Material for this task -
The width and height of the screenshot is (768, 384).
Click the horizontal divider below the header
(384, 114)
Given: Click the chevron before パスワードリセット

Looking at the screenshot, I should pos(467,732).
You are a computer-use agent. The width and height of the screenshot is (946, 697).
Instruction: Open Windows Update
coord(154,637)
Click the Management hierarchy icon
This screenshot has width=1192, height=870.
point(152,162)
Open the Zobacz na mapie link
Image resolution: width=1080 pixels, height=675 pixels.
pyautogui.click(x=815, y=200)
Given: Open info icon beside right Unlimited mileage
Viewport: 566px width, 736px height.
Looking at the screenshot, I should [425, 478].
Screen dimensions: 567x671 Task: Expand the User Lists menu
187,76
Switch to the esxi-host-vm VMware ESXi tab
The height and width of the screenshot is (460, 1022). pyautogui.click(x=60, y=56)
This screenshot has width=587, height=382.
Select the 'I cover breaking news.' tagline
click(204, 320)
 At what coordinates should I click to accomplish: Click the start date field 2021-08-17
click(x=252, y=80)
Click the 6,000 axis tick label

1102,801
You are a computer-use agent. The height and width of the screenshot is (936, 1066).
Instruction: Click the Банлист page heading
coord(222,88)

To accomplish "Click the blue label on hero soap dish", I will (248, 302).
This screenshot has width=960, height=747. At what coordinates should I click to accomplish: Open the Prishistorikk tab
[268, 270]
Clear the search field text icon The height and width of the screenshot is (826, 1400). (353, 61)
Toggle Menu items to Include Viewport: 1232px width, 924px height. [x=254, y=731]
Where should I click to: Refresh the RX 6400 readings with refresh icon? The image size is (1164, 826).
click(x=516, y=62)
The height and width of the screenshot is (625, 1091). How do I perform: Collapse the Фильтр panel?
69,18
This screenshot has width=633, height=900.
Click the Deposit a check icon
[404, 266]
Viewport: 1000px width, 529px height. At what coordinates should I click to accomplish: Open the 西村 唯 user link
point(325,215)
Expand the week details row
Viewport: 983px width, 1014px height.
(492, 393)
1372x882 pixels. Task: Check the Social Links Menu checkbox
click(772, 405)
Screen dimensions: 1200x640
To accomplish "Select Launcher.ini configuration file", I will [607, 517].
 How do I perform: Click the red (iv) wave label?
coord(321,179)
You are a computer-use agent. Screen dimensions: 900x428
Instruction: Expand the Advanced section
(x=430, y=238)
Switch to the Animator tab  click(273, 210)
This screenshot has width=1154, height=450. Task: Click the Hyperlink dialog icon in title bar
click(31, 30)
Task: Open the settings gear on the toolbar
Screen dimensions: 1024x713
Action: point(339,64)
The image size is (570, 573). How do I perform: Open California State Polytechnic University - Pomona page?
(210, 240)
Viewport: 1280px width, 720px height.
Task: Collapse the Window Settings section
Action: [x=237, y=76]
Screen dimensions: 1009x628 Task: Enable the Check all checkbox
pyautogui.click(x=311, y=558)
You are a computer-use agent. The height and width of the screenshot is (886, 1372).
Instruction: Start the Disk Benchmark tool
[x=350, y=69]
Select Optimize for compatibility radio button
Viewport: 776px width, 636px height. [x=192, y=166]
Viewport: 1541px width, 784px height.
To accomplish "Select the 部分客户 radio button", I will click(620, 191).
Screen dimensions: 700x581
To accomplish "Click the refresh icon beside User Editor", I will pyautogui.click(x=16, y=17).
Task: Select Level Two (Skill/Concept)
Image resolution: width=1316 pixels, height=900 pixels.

Goal of the exercise -
Set down the lines of the listing word for word, from its first line through the line containing "You are a computer-use agent. The width". Both of those lines belong in the answer, and no others do.

Response to this exercise -
The width and height of the screenshot is (768, 384).
Click the horizontal divider below the header
(384, 114)
Given: Click the chevron before パスワードリセット

Looking at the screenshot, I should pos(467,732).
You are a computer-use agent. The width and height of the screenshot is (946, 697).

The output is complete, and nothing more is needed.